Telegraf processor: remove nan

Hi everyone,

I am new to Telegraf and the influx community but am very impressed with the ease of use and the products. With this in mind, I would like your advice on a problem I am facing.

I set up Telegraf to collect data via MODBUS from an energy meter and it works fine. But sometimes the result is “nan” and I would like to filter these with the help of a Telegraf processor before it gets injected into the DB. I feel that regex could be one way (e.g. by replacing “nan” with “-1”) but just not logging it, would also be fine. Do you have an idea how to achieve this?

Thank you very much in advance,
Frank

Hello @inviridi,
Welcome! I’m glad you’re enjoying telegraf. I’ll let the team know!
Have you seen the execd processor plugin? It allows telegraf to be extensible in any language. You can use it to convert values of line protocol through stdin and sent to stdout.

Here’s an example:

Yes, please! Telegraf is quite a joy to use and most of all it works reliably. I was actually reluctant to give it a try because I just have two kinds of devices to monitor and have a fully working Python script for that. But the network connection is flaky and I wasted hours trying to fail gracefully and reconnect properly. Telegraf just does this so nicely out of the box – I am very grateful.

The execd output adds complexity I would like to avoid.
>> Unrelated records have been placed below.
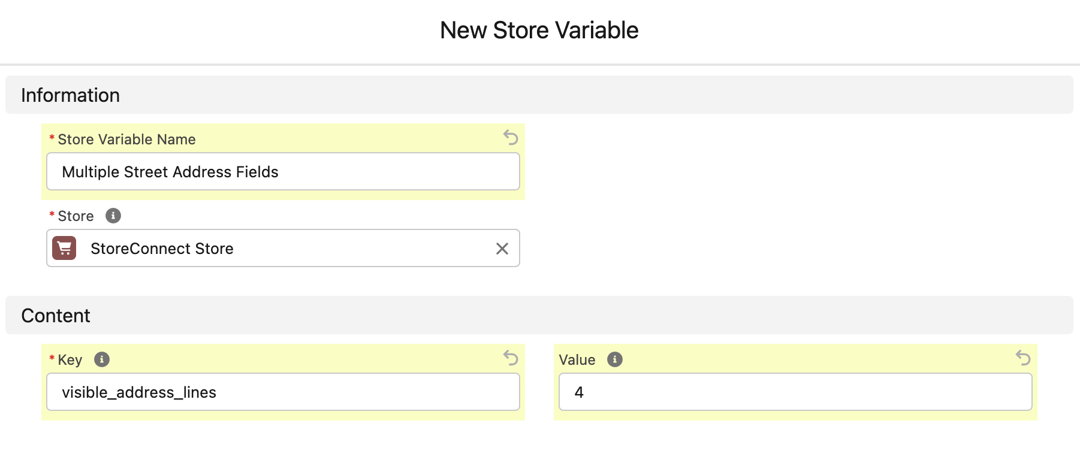Click the StoreConnect Store link
The width and height of the screenshot is (1080, 472).
(x=162, y=248)
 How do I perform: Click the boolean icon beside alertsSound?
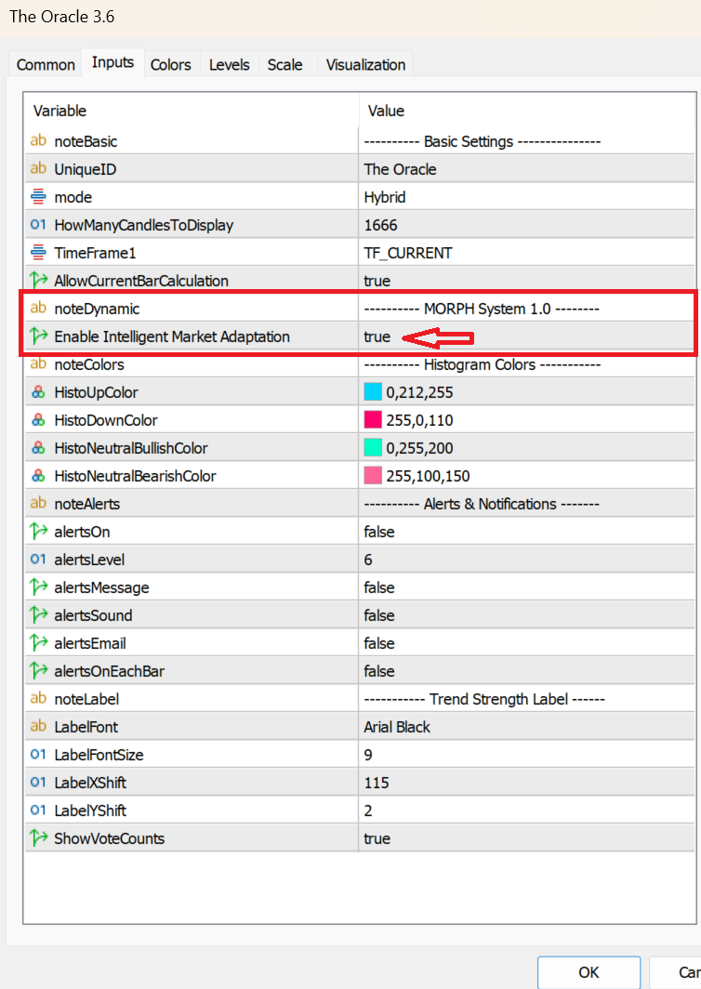click(x=38, y=615)
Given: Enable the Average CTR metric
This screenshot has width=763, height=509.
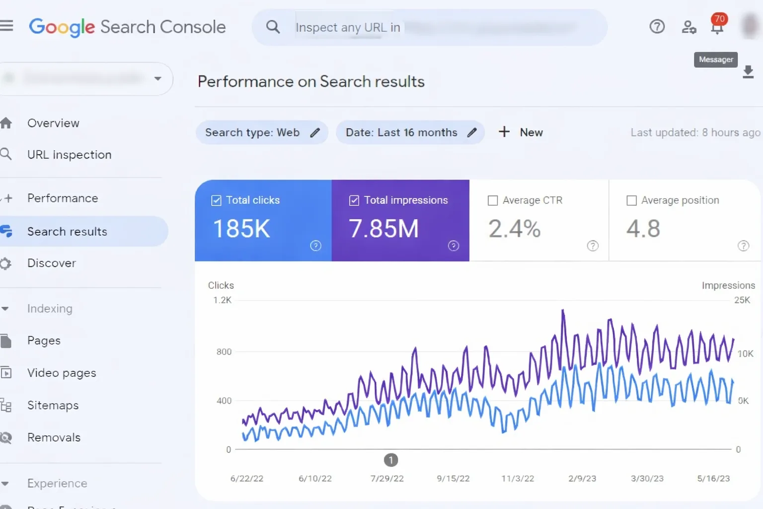Looking at the screenshot, I should 493,200.
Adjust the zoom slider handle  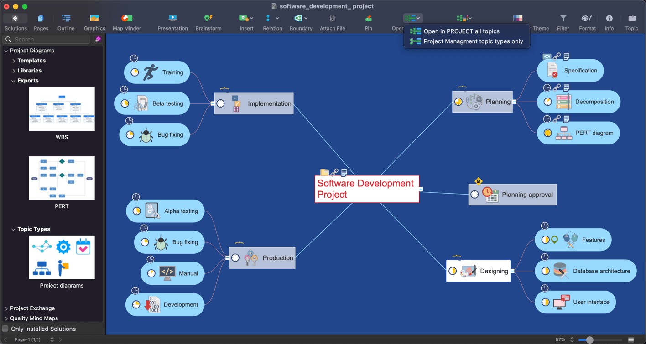point(589,340)
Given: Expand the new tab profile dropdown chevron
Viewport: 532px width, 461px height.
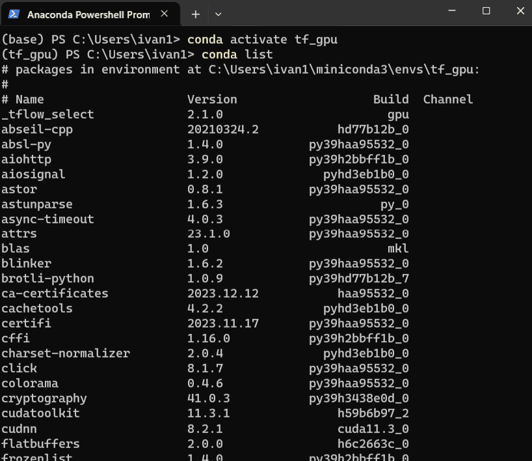Looking at the screenshot, I should pyautogui.click(x=219, y=14).
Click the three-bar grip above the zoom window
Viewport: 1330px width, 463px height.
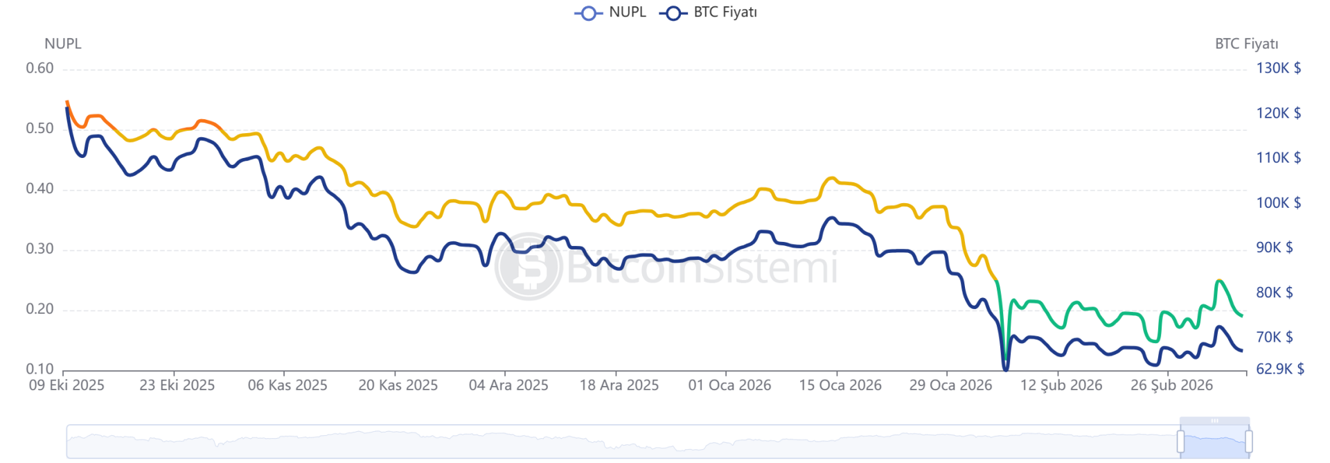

But if I cannot get it to work with Regex, I’ll give it a try. I am I the first to encounter this problem?

Thanks for the welcome, by the way!

1 Like

Hello @inviridi,
I don’t think you are, but I just personally find regex to be more frustrating. That’s only why I suggested the execd plugin. You might also enjoy the starlark plugin How to Use Starlark with Telegraf | InfluxData.

Dear @Anaisdg,

That is a great idea and you are absolutely right about this:

Starlark has strong ideas and the number of options this adds to Telegraf is staggering. And yet I cannot get it to work. :frowning_face:

The MWE runs be along the lines of:

[[processors.starlark]]
# namepass = ['measurementname']
source = '''
def apply(metric):  
  for k, v in metric.fields.items():
    if v == "nan":
      metric.fields['k'] = -1   
  return metric
'''

which lets me start Telegraf but does not filter the NaNs. According to the Starlark documentation I should be able to write NaN (without the quotes) but this won’t even let me start Telegraf (undefined: NaN).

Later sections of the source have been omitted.